One of the most fundamental questions in biology is how cells replicate, repair and segregate chromosomes, and how failures in those processes result in mutations, genome rearrangements or cell death. In mammalian cells, this is directly linked to the appearance of cancerous cells. In bacteria, many clinically relevant antibiotics target DNA replication and repair which in turn often promotes mutagenesis and recombination leading to drug resistance. DNA maintenance pathways have therefore been extensively studied at the molecular level both in eukaryotes and prokaryotes. However, most experiments are done in bulk while all genetic circuits operate and fail at the single cell level. Single cell analyses are in fact be particularly important for understanding DNA maintenance, not just because the rare failures lead to genetic alterations, which are more permanent than fluctuations in gene expression, but also because several key enzymes of DNA repair pathways are are expressed at extremely low levels. The importance of single molecule events and ‘noise’ is then generally greater.
Our work aims to explore the contribution of molecular stochasticity to genetic variability in E. coli in the physiological context of the cell. Our work is divided in three main lines of research:
We quantify in single cells the mRNA and protein level of RecBCD, which controls the main repair pathway and is reported to be present in low levels. We use single molecule microscopy to count in live cells RecBCD subunit numbers and quantify their heterogeneity using a recently developed microfluidics device. We use single particle tracking methods to follow repair in real time and assess cell-to-cell variability in the dynamics of the process. We monitor the impact of RecBCD fluctuations on the triggering of the SOS response, a transient state activated to allow repair of DNA before resuming DNA replication and cell growth. This response increases mutation rates, therefore acting as a possible causal link between heterogeneity in DNA repair and generation of genetic variants.
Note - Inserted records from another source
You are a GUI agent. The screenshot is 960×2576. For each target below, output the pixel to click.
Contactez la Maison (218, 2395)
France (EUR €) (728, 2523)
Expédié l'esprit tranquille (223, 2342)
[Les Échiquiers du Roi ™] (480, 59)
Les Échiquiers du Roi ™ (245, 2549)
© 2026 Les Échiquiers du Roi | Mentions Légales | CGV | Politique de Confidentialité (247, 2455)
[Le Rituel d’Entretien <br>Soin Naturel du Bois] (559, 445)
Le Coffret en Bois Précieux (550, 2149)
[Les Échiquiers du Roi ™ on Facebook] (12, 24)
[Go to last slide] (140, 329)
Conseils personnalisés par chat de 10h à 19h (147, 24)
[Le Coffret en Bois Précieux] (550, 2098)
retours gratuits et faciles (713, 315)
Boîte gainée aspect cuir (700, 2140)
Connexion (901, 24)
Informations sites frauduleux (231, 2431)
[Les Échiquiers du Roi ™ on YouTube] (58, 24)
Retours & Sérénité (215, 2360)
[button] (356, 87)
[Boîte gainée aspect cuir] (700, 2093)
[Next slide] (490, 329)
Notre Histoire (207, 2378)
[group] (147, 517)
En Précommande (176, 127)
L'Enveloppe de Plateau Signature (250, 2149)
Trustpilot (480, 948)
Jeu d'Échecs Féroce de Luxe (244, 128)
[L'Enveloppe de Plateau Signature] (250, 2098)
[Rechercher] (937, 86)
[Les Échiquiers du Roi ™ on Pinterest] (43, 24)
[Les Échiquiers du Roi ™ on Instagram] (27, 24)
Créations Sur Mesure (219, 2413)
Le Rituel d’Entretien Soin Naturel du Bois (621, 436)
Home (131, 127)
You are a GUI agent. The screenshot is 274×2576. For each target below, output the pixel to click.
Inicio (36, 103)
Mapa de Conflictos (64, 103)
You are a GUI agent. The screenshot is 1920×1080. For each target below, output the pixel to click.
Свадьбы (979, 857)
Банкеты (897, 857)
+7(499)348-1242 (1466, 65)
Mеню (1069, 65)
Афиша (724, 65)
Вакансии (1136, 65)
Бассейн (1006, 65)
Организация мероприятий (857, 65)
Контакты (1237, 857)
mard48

We are interested in testing how bacterial response to DNA damage is dependent on their underlying physiological state. For example, we vary their growth rate using different sugar sources and measure their sensitivity to DNA damaging antibiotics and their capacity to induce SOS. The results are interpreted using a coarse grained mechanistic model of bacterial growth and NDA repair developed in collaboration with V. Danos (University of Edinburgh and ENS, Paris). Briefly, the model recapitulates in an abstract but tractable manner the main molecular processes controlling bacterial growth such as production of energy, transcription/translation and cell division. This will allow us to directly input our measurements in the predictions of the model and test seemingly counter-intuitive behaviors such as the antagonistic effects of certain antibiotics combination.
Bacteria have evolved a defence mechanism against bacteriophages and plasmids named CRISPRs (clustered regularly interspaced short palindromic repeats). The CRISPRs response induces double strand breaks to the incoming DNA, which becomes a target for degradation by RecBCD. We are explore how RecBCD interacts with this system. In particular, we are using the CRISPRs-cas9 system to target the conjugative plasmid R388 and measure in single cell conjugation rates in the presence of CRISPRs-cas9 (collaboration with F. de la Cruz, Satander, Spain). Preliminary results indicate that this system efficiently prevents conjugation but that some plasmids are able to escape either because of mis-targetting, too low levels of RecBCD or because of mutation. This raises the question of how evolutionary forces shape this process and we have recently started to explore how to model such processes with S. Méléard (Ecole Polytechnique).